The increases — an average of almost one student per class in every elementary school, and a 4/10th-student increase in each middle and high school classroom — mark the fourth straight year of class-size increases, beginning in 2008. The increases pretty much wipe out all the reductions in kindergarten through 3rd grade since the state and the city first launched an Early Grades Class Size Reduction program in 1998.
UFT chapter leaders had already warned the city of large class-size increases in a union budget survey released in October. In mid-September, the union found approximately 7,000 classes over the contractual limit — the highest in a decade.
The DOE, in issuing the new figures, warned that class sizes next year are likely to be as bad or worse.

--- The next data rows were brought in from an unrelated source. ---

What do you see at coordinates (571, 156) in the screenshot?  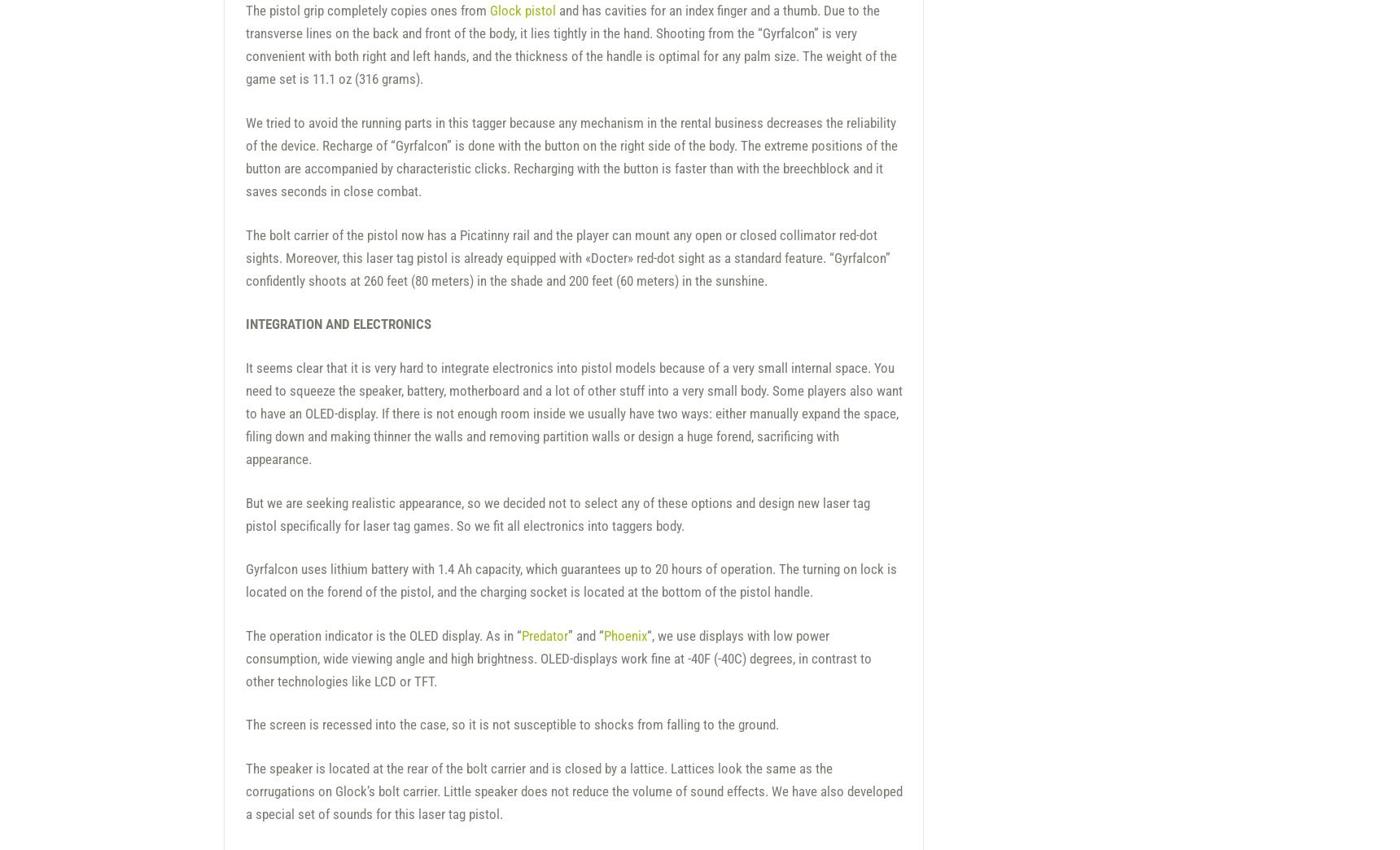 I see `'We tried to avoid the running parts in this tagger because any mechanism in the rental business decreases the reliability of the device. Recharge of “Gyrfalcon” is done with the button on the right side of the body. The extreme positions of the button are accompanied by characteristic clicks. Recharging with the button is faster than with the breechblock and it saves seconds in close combat.'` at bounding box center [571, 156]. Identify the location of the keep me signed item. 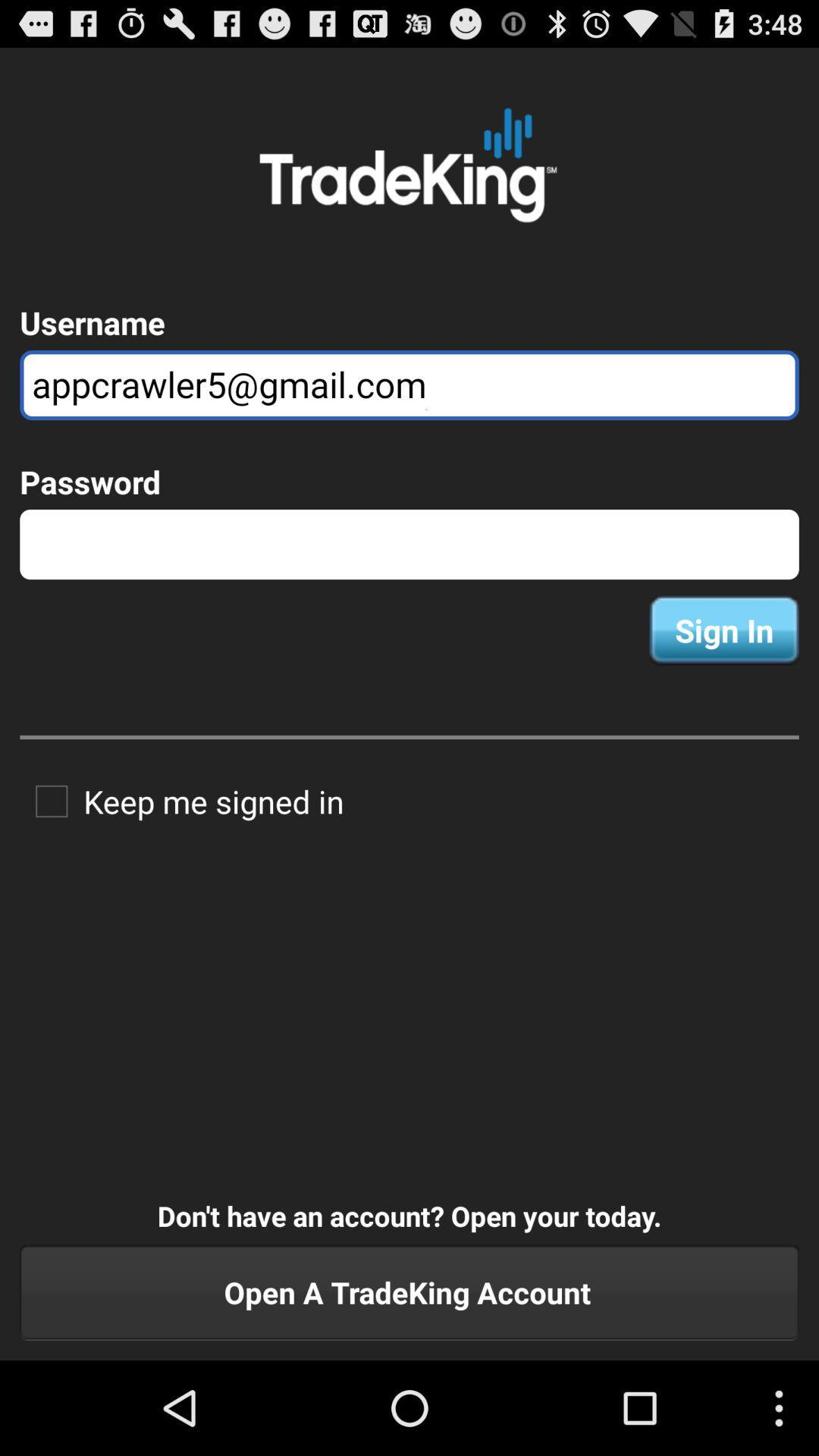
(180, 800).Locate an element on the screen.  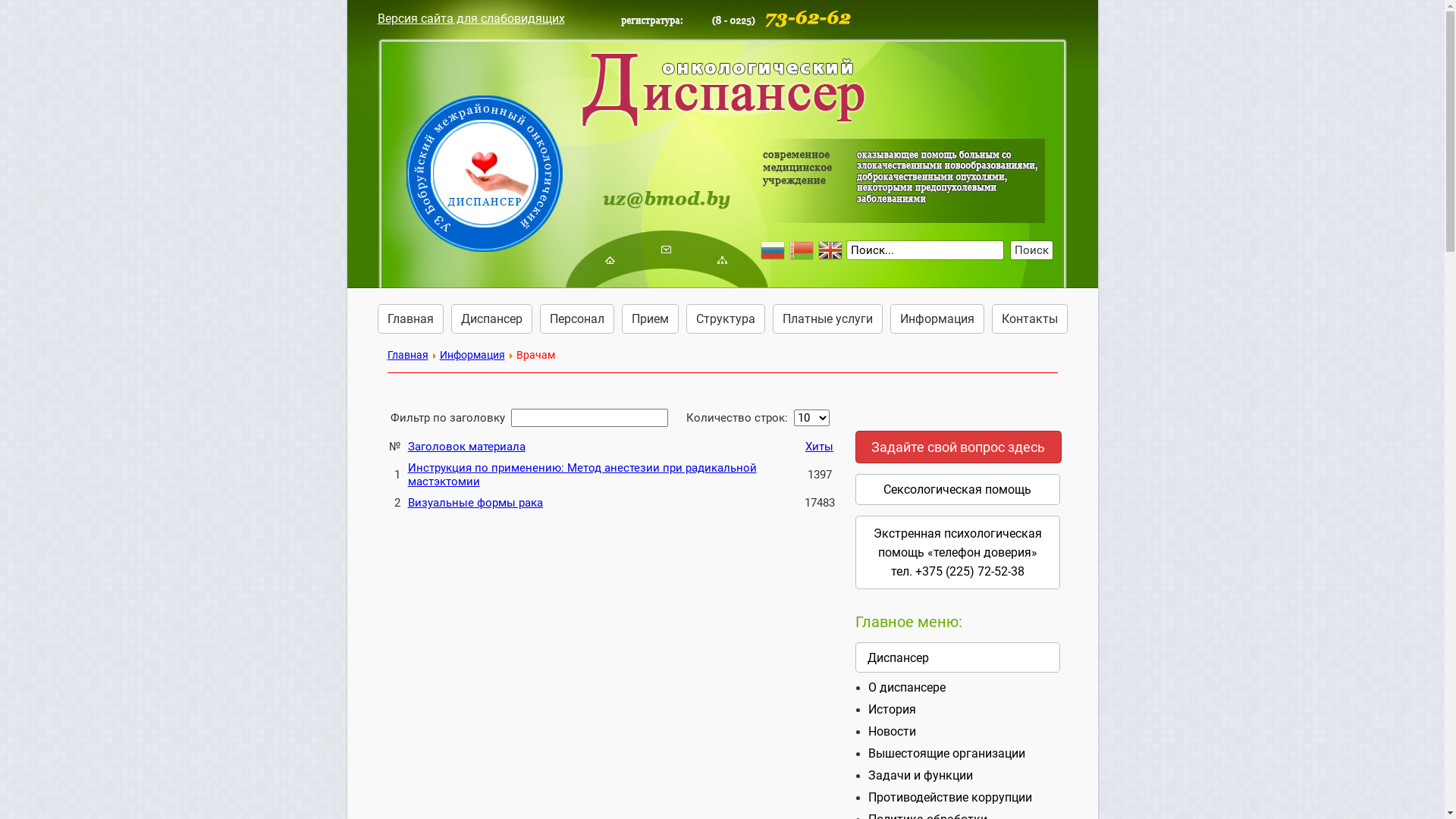
' ' is located at coordinates (709, 259).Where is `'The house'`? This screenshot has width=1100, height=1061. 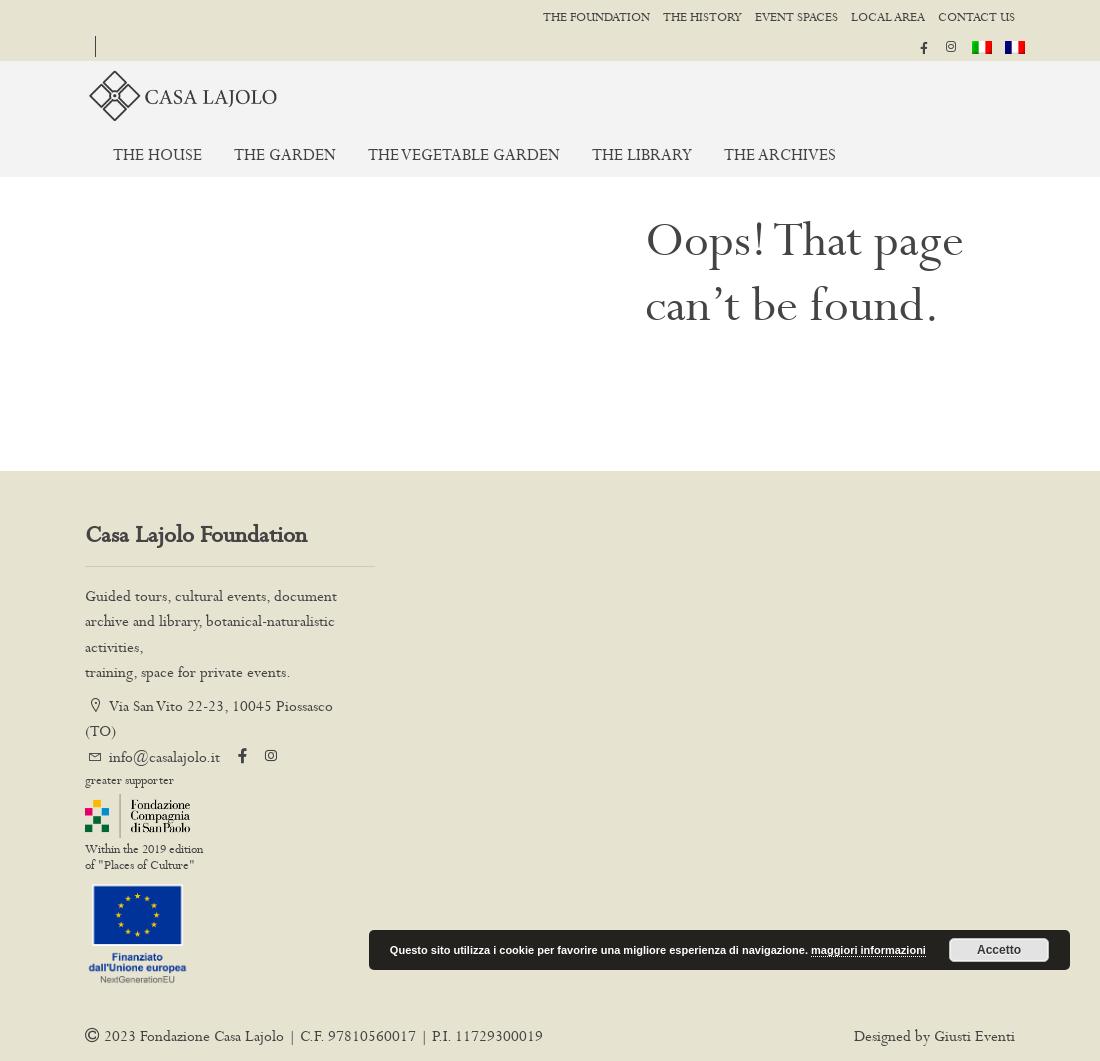 'The house' is located at coordinates (156, 154). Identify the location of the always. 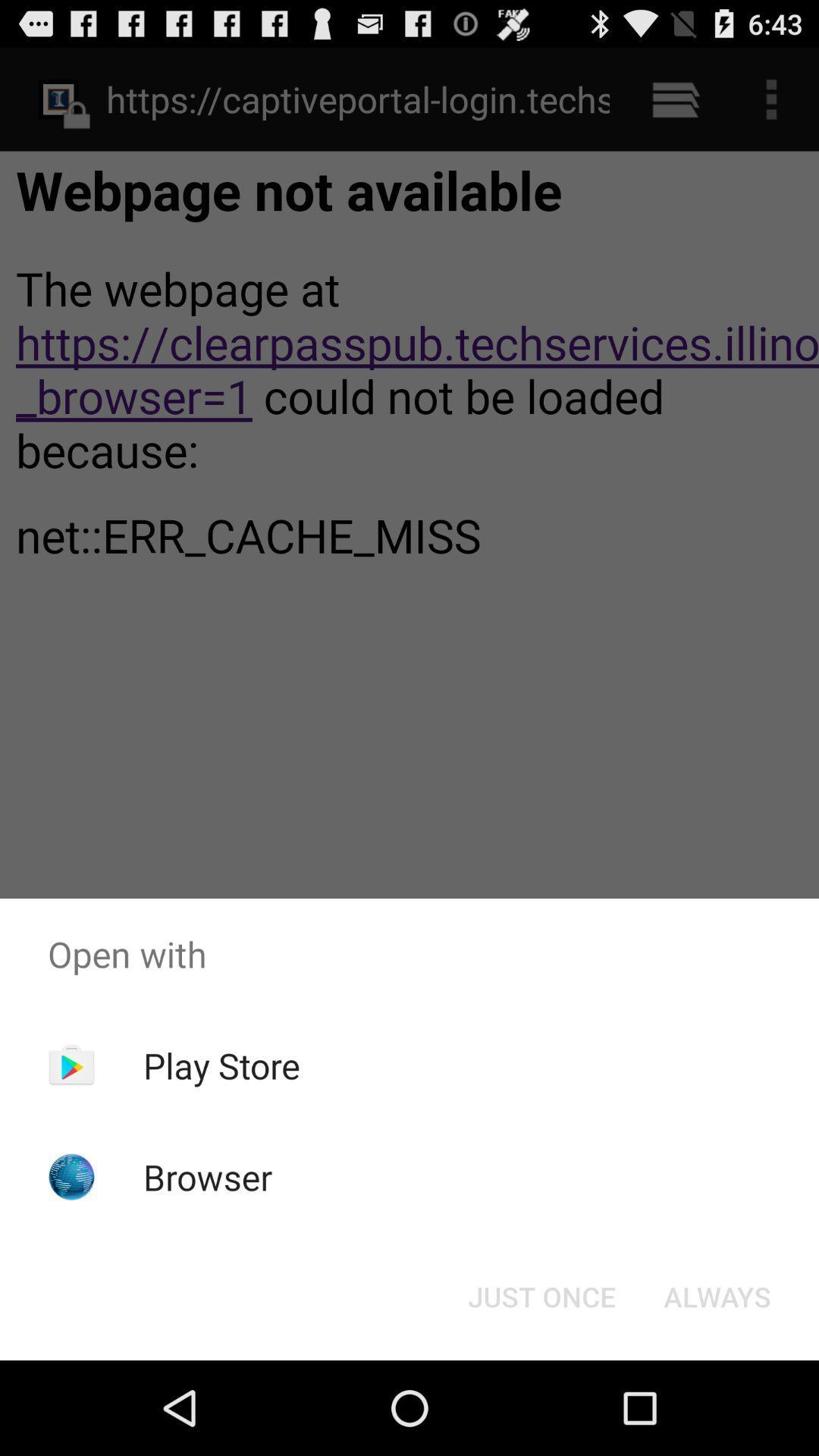
(717, 1295). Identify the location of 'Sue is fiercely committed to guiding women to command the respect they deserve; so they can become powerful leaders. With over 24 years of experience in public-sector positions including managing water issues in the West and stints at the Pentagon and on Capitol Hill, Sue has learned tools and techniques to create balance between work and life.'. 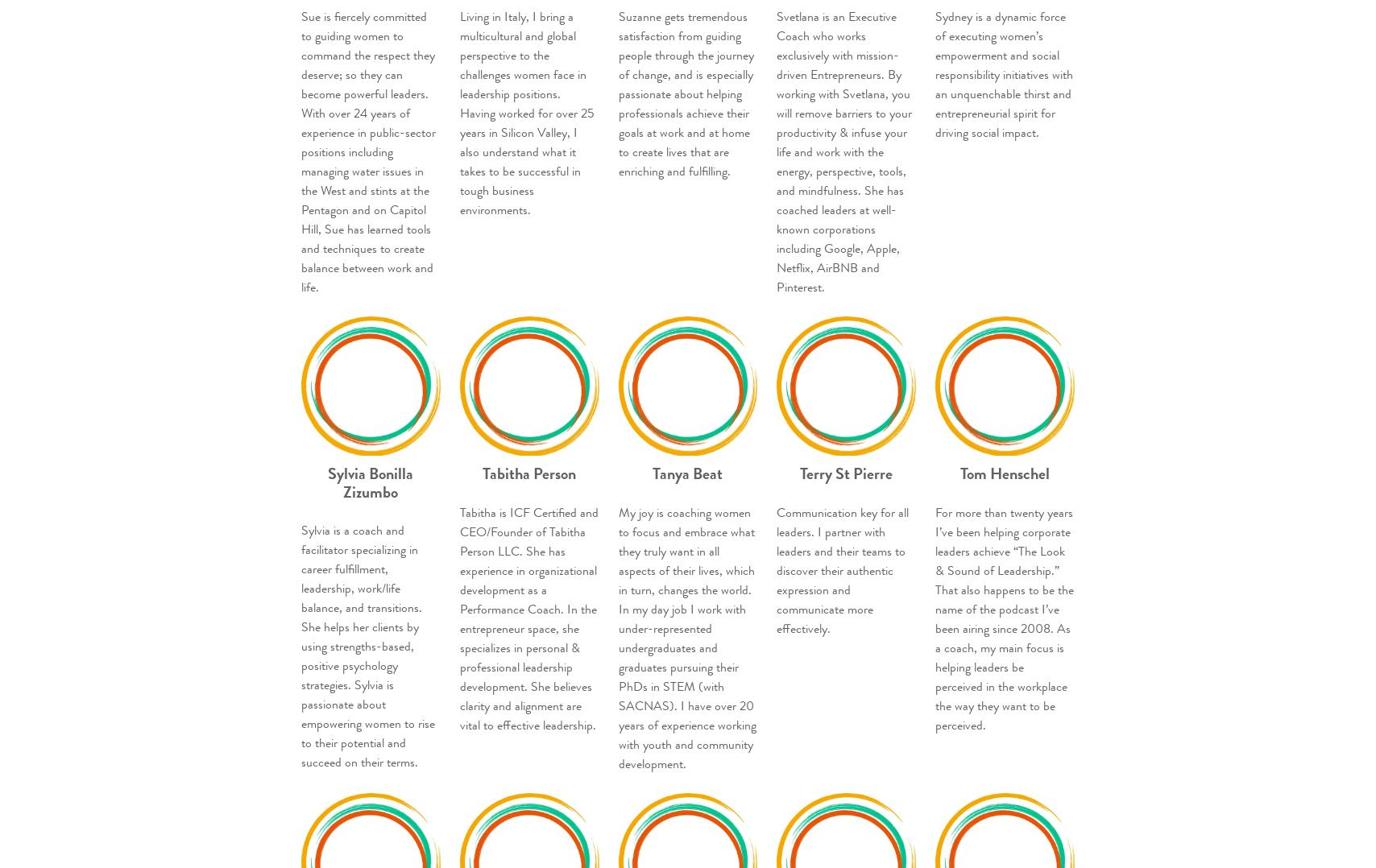
(368, 151). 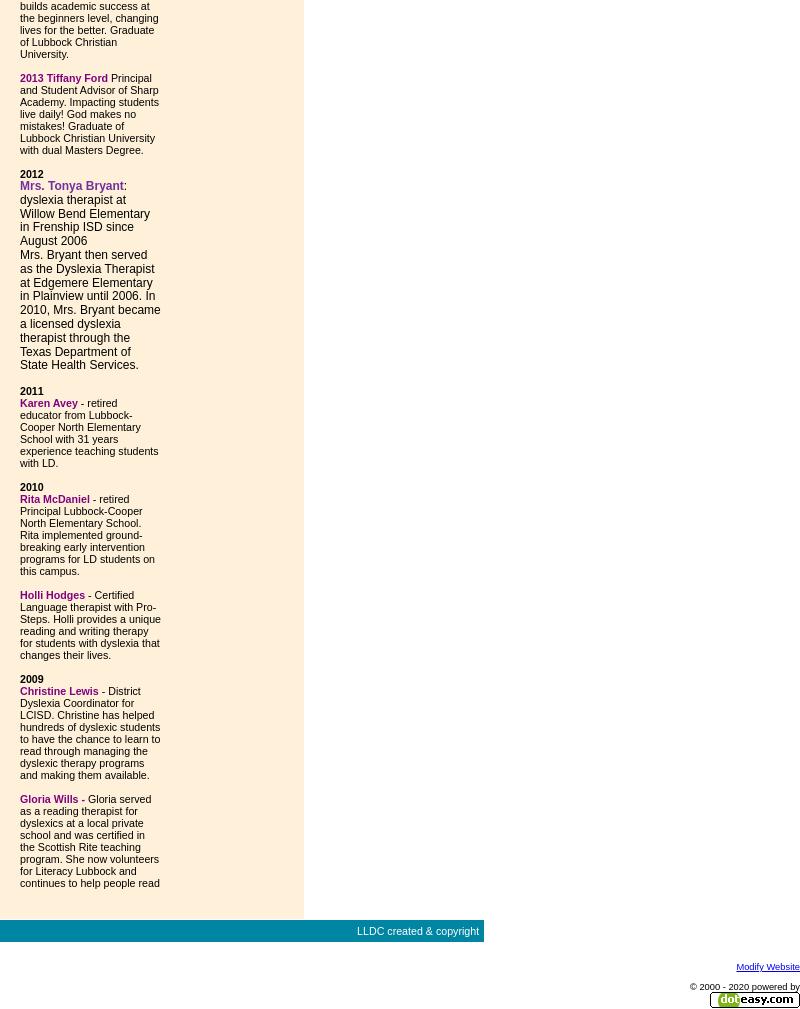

“Continued concern regarding federal and state revenues and the need to close a fiscal year 2013 city budget gap will continue to negatively impact schools’ abilities to maintain or improve class sizes in the future,” it wrote.
The increases are also, in part, the result of the DOE’s refusal to mandate class-size reduction in school budgets. State funds targeted to lower class sizes under the settlement of the Campaign for Fiscal Equity lawsuit have not been spent as directed in the past three years, according to the State Education Department, and were the subject of a UFT lawsuit against the DOE.
Once again, Queens and Staten Island had the highest class sizes. Average elementary school classes were 24.4 students, up from 23.7 last year, according to the DOE report. Middle schools averaged 27.1 students per class, up from 26.8. And high schools averaged 26.8, up from 26.4.
Early grades (K-3), middle grades (4-8) and high school core classes were all supposed to decline under the Campaign for Fiscal Equity settlement.